She counted 27,500 heartbeats after lights-out, by which time she could definitely hear something security-related going on outside, and then she pressed the button on her wristband. The wristband gave her a small electric shock. Some of the others in her circle said that you could reduce your punishments for unavoidable minor infractions if you pressed the button to ask for a shock in advance, because self-discipline is one of the steps on the Path; Wun Wun Siks had not done the experiments to test that, and she had her doubts, but it was worth a try. It might reassure the AI that she was a good girl, and give her a little extra time.
She rolled over in her bed, crawled to the ladder, and made her way down to the floor. She tried to be quiet and avoid waking Too Fower Tree, whose bunk was below, or any of the others. She crept to the door, pushed it open, and walked carefully down the hall to the bathroom. She was given another shock, but the AI had determined that it was a simple toilet break, and Wun Wun Siks was showing respect for the cops (because respect is very important) by not waking them for her own comfort, and so it let her continue.
Too Fower Tree was wide awake, lying quietly in the bunk below, and she heard Wun Wun Siks leave. She, unlike the AI, guessed that this was no ordinary late-night bathroom break. Her friend would not be coming back, and her own heart raced. She received several shocks in rapid succession for that, the AI making reasonable inferences from her elevated heartbeat and GSR and her irregular breathing, even though her hands had remained carefully at her sides where a good girl keeps them.

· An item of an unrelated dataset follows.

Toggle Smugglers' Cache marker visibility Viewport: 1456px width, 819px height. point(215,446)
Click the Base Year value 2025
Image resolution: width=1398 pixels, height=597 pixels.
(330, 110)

In the bathroom, Wun Wun Siks did as Tree Niner Niner had done 33 days before. She used the toilet normally, to reassure the AI that nothing was amiss, and then she removed her wristband. She wasted two heartbeats to shoot it, as a girl shoots an elastic band, into the farthest corner of the room. Then she pushed the window open and jumped down to the ground. The AI had not learned from its mistake with Tree Niner Niner, because from its point of view there had been no mistake with Tree Niner Niner. The boy was easily caught and appropriately disciplined – ne? – and the whole thing was just another step on the Shining Path for him and his classmates. So there had been no cause to do anything to prevent another student, like Wun Wun Siks, from making and following the same run plan if she needed to learn the same lesson.
Wun Wun Siks landed gracefully at the side of the building, and the floodlights snapped on, dazzlingly bright. That frightened her, but they were on local intelligence – the central AI was not fully alert yet. She ran. Nothing happened when she crossed the fifteen-meter line; the painball guns were all busy self-cleaning, and they could not have targeted her anyway because the targeting cameras were shut down for recalibration. In a control room in the East wing of the school, the duty cop saw the floodlights through the window and knew something was happening. She tried to follow her procedure. But with the painball system down and the AI in sleep mode, all she could do was check the regular surveillance cameras, by hand one at a time. It would take almost a hundred heartbeats just to find the right channel.
Wun Wun Siks sprinted across the exercise yard, the electric fence growing until it occupied all of her final vision. She reached out her arms to accept its fiery embrace, throwing herself forward with her heartbeat counting and all her other counting forgotten and ended, all numbers passing infinity and back to zero – throwing herself ecstatically into the dead, cold chain link.
The electric fence was not electric. In fact, it couldn't possibly be – it was aluminum and steel all the way into the ground with no insulators and no connection to any kind of power supply. Wun Wun Siks had never really learned about electricity except how it felt on her wrist, because she had spent her entire high school career on the Shining Path to obedience. She had believed in that fence. Even though she would have said she didn't believe a word of what the AI told her, she had believed in the fence. She had believed that touching the fence would be the end of all her counting.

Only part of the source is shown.